The beginning of the year, and holding steady till March in the Midwest, we are settling into the coldest, greyest time of year. Even as tough mid-westerners, these dark days can cause the winter blues to set in. Compared to a national ranking of the sunniest cities, Omaha residents spend about a third of each year under grey, sunless skies. The sun plays an important role in our natural body rhythm; therefore as days get shorter and darker many experience depressed moods and lower energy levels. Another 5-10% of the American population experiences a depressive condition called Seasonal Affective Disorder (SAD). More common in women than men, symptoms may include irritability, poor concentration, sleep disturbances, changes in eating patterns, headaches, fatigue, and sadness. Let’s not forget that children may experience some of these symptoms as well, which also may include increased tantrums and avoidance of normal activities.
Unfortunately, life is too full to hibernate until the sun comes out again, so what can we do? Those New Year’s resolutions you have been working hard to get in place can have a key role in prevention such as eating healthier and exercising more. However, at the same time, trying to take on new healthy habits this time of year can result in more frustration and a sense of failure if fatigue or lethargy interfere with your success.
To really beat the blues, the first step is to acknowledge that you may be being affected. If you do not feel like yourself during this time of year, it is most likely environmental and not something wrong with you. Instead of being hard on yourself, make a plan to manage your mood. Being aware that these feeling are coming and having a plan in place ahead of time, can help you both beat the blues and achieve your New Year’s resolutions.
For an ideal plan, include these five tips:
1) Seek the sun. Doctors typically recommend 10-15 minutes of sunlight exposure to your hands and face every day. This will boost Vitamin D levels improving your mood. Brave the cold or enjoy a good book by a sunny window.
2) Exercise. Staying committed to an exercise plan, whether indoor or outdoor, releases mood lifting endorphins that will help keep a cheerful demeanor in place. Also, try ice-skating as a family once a week, or go sledding and enjoy the snow.
3) Turn off the TV. Extra screen time will lead to extra laziness. Health professionals recommend no more than two hours of screen time each day. Set timers for kids and move to a different indoor activity once it beeps.
4) Maintain sleep schedules. A regular schedule will help maintain a normal body rhythm keeping you in your groove.
5) Play with your kids. Break out the art supplies for an afternoon of crafting, or build a living room fort for active play followed by restful reading. Encourage creative indoor play that stimulates both you and your kids.
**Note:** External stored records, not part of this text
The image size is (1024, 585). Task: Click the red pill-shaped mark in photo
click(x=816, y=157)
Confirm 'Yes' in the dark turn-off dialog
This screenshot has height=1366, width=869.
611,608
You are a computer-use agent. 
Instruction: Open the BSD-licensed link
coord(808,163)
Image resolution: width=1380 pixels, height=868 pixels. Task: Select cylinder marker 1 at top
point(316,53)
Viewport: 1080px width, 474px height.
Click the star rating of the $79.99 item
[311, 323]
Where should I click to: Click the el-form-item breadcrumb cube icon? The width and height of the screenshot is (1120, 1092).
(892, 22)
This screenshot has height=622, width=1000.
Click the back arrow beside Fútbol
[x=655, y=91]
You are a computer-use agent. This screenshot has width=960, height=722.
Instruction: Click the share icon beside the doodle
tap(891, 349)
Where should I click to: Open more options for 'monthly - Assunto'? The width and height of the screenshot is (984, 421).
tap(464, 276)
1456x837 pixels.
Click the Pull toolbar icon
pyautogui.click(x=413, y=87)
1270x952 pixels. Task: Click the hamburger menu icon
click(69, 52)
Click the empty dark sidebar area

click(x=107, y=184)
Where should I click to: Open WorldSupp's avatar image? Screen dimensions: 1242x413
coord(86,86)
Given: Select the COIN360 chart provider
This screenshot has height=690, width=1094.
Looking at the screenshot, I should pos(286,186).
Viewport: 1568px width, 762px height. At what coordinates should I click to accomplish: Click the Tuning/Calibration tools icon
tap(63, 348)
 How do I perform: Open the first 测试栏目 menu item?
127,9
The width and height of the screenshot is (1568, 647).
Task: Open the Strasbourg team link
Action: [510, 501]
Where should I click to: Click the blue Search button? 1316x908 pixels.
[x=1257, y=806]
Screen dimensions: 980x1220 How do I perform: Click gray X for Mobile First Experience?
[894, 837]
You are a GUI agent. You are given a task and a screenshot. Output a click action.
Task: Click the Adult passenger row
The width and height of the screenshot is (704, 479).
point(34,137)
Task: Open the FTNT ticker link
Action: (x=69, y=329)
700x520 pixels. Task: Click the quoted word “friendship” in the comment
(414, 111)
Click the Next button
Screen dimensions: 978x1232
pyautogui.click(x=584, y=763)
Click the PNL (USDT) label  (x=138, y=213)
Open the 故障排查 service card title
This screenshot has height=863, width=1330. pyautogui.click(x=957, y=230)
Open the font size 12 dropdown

If your attempts at managing your mood are still falling a bit short, research shows extra Vitamin D3 in supplement form may help decrease the symptoms of Seasonal Affective Disorder. Normal sun exposure converts Vitamin D into its active form releasing it to go to work in our bodies. Even though dairy products are fortified with Vitamin D, and we get some through certain kinds of fish, the recommended daily allowance is difficult to achieve through diet alone. Therefore, when sunlight exposure is decreased, Vitamin D deficiency is more common. The recommended daily allowance is 600 IUs, but many medical experts are recommending between 2000-4000 IUs daily as a safe amount to help fight off symptoms of SAD.
Self-awareness and having a plan in place that includes exercise, a healthy diet, and some regular family routines, will keep you on top of the winter blues. Managing your mood will allow you to start the New Year the way you want to: fresher, more focused, and optimistic of what this coming year will bring for you and your family.